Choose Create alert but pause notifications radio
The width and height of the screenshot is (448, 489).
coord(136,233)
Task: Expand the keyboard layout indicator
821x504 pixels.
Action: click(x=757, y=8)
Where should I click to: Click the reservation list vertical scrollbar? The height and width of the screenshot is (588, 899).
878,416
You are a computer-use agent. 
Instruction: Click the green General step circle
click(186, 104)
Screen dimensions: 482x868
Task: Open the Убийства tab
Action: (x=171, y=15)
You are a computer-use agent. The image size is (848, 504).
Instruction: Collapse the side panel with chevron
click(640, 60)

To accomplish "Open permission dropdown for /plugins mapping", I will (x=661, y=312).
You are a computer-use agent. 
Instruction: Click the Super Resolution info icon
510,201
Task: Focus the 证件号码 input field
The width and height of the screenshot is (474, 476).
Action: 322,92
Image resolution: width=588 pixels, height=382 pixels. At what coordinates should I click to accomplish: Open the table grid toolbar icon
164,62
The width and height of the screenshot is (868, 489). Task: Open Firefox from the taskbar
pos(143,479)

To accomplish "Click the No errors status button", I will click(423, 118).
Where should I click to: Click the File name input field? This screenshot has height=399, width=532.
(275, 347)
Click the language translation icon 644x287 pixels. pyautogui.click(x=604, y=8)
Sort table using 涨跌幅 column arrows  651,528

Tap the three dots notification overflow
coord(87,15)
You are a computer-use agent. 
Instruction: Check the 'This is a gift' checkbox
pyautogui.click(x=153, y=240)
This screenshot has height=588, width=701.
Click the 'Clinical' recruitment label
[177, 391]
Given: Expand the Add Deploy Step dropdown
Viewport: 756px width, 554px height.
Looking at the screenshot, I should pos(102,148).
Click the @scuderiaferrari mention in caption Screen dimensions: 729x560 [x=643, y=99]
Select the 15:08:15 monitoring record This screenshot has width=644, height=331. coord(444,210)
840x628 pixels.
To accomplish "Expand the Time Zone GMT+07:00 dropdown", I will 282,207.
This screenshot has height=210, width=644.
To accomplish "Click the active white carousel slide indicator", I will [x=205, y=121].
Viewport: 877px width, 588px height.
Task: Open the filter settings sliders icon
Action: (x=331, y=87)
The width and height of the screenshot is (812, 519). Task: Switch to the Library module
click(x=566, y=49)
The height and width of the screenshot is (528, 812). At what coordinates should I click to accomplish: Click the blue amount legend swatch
+ + + + +
EXERCISE PROMPT → Report each line of the data that includes the string "Expand".

WRITTEN ANSWER →
Task: Expand the keyboard layout indicator
Given: Expand the Add Deploy Step dropdown
To accomplish "Expand the Time Zone GMT+07:00 dropdown", I will 282,207.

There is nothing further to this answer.